### THE REQUEST
Can you return, word for word, the material below starting at the line that contains "Given: Enable the" and ending at the line that contains "Looking at the screenshot, I should pos(363,498).", both lines included? Leave the pictures out.

### THE RECORDS
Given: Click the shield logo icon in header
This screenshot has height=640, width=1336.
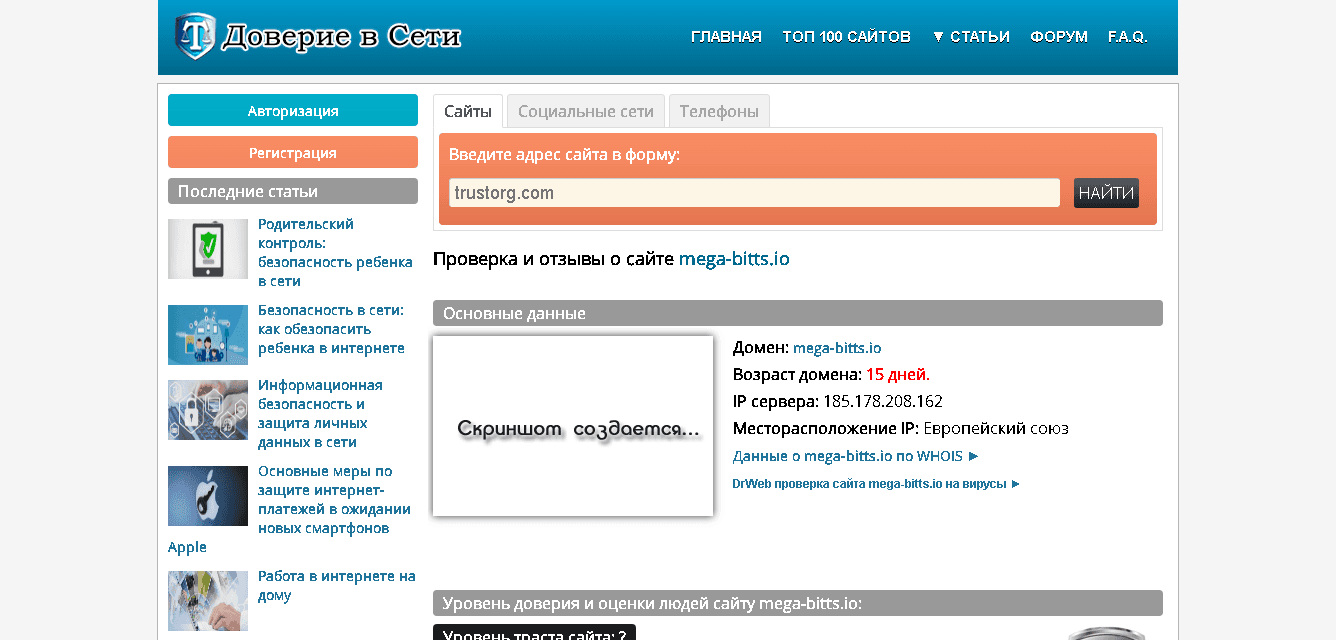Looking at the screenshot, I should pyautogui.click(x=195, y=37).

---

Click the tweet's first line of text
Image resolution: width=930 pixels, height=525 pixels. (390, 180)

* * *

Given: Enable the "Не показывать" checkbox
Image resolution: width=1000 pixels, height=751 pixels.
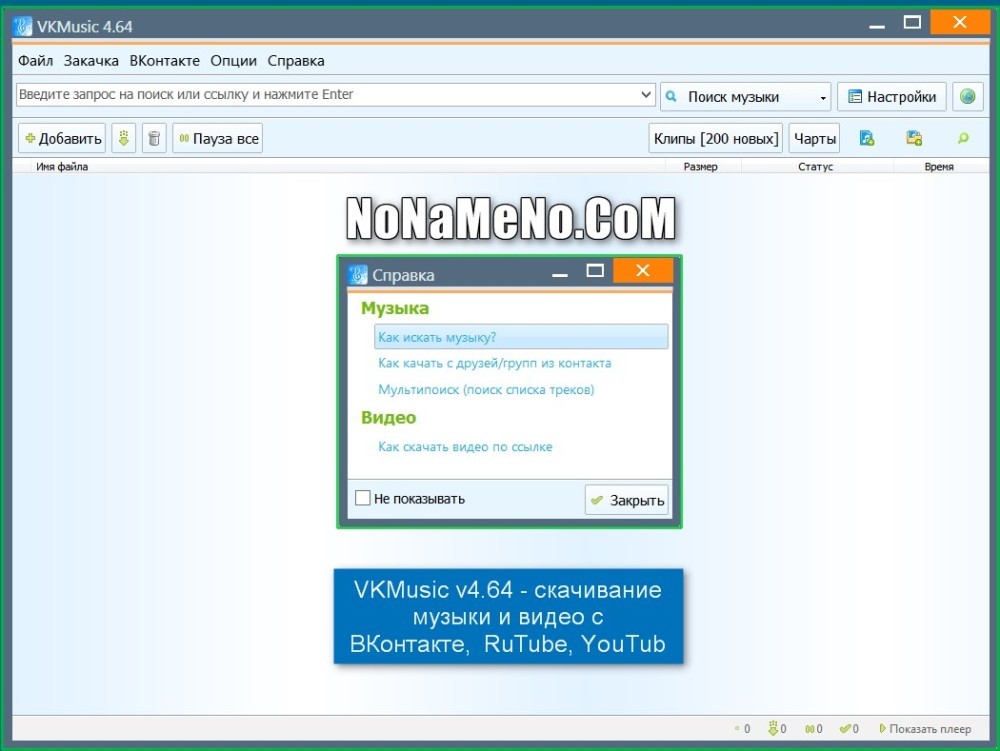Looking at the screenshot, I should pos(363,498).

### FULL ANSWER
Given: Enable the "Не показывать" checkbox
Image resolution: width=1000 pixels, height=751 pixels.
Looking at the screenshot, I should pos(363,498).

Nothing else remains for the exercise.